Zwei Konflikte sind miteinander verwoben. Der Wissenschaftsrat gab 2010 die Anregung, an deutschen Hochschulen Islamische Theologie zu etablieren. Neben Münster/Osnabrück sind die anderen Standorte in Tübingen, Frankfurt/Gießen und Erlangen/Nürnberg. Während die anderen Zentren mehr oder weniger lautlos arbeiten, ist in Münster seit Beginn an Sand im Getriebe.
Seit dem Start mit einem Handicap
Das Zentrum für Islamische Theologie (ZIT) an der Universität Münster arbeitet seit seinem Start 2011 mit einem Handicap. Zur Kontrolle der Lehre und Ausbildung hatte der Wissenschaftsrat einen Beirat vorgeschlagen. In dem sollten die Islam-Verbände ihren Einfluss gelten machen und mitgestalten. Vier Islam-Experten sollten die Verbände vorschlagen, die andere Hälfte darf die Uni in das Gremium schicken. Das Problem: Bisher hat sich dieser Beirat nicht konstituiert. Immer wieder war ein erstes Treffen an einem von den Islam-Verbänden vorgeschlagenen Kandidaten gescheitert. So hatte das Bundesinnenministerium gegen einen Bewerber sein Veto eingelegt, da es ihn der vom Verfassungsschutz beobachteten Islamischen Gemeinschaft Milli Görus (IGMG) zurechnete.

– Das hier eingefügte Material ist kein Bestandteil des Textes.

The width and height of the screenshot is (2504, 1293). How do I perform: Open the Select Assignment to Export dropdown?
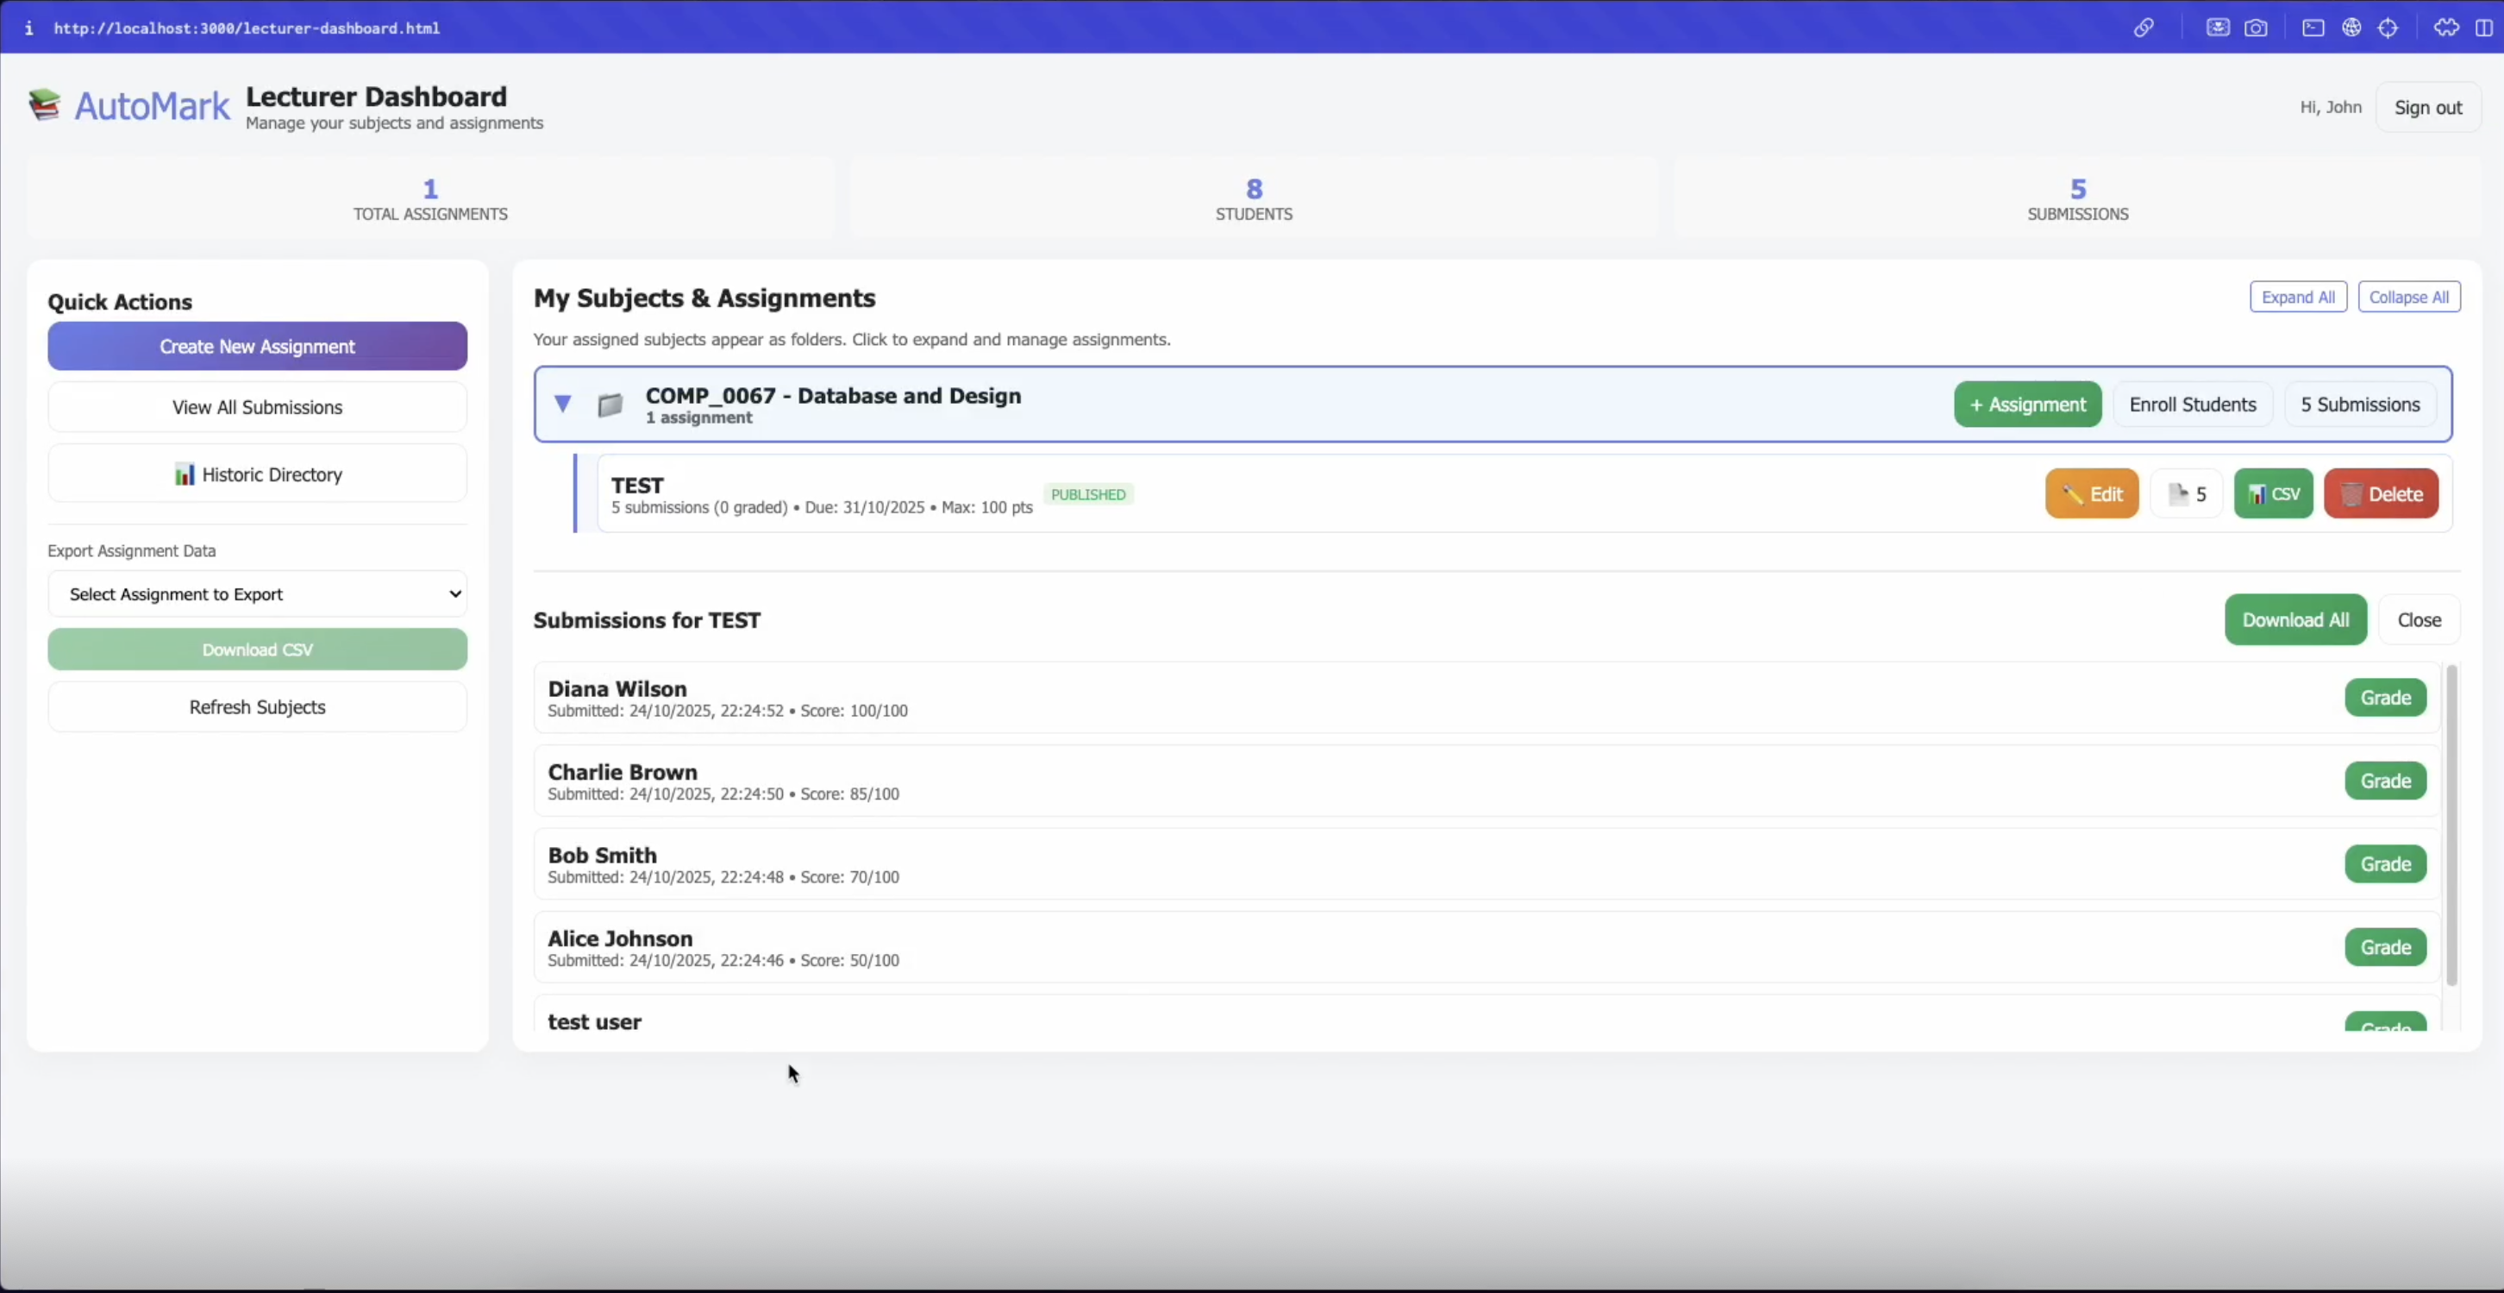coord(257,594)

Diese erste Ablehnung ist lange her. Viel Zeit ist vergangen, der Beirat arbeitet noch immer nicht, auch weil der Streit mit einem anderen Konflikt verwoben ist. Der dreht sich um die Person Khorchide (Jahrgang 1971) . Dessen Berufung zum Leiter des ZIT hatten die Islam-Verbände selbst abgesegnet. Doch inzwischen ist die Zustimmung in Ablehnung umgeschlagen. Engin Karahan vom Islamrat sagt über Khorchide: "Für eine weitere Zusammenarbeit dürfte es keine Grundlage geben." Und über die Zusammenarbeit mit der Hochschule: "Es kann noch funktionieren, wenn die Uni einsieht, dass die Islamische Theologie ohne Beteiligung der islamischen Gemeinschaften keinen Boden hat und keinen Sinn ergibt."
"Nachhaltig zerrüttetes" Verhältnis
Im vergangenen Jahr hatte der Koordinationsrat der Muslime (KRM) ein Gutachten in Auftrag gegeben, um die von Khorchide veröffentlichten theologischen Thesen ("Islam der Barmherzigkeit") zu bewerten. Ergebnis: Khorchides Äußerungen stimmten weder mit einem wissenschaftlichen Anspruch noch seiner Selbstverpflichtung zur bekenntnisorientierten Islamtheologie überein. Im Dezember 2013 beschrieb der KRM als Fazit des Gutachtens das Verhältnis zum Islamlehrstuhl-Inhaber Khorchide als "nachhaltig zerrüttet und irreparabel beschädigt".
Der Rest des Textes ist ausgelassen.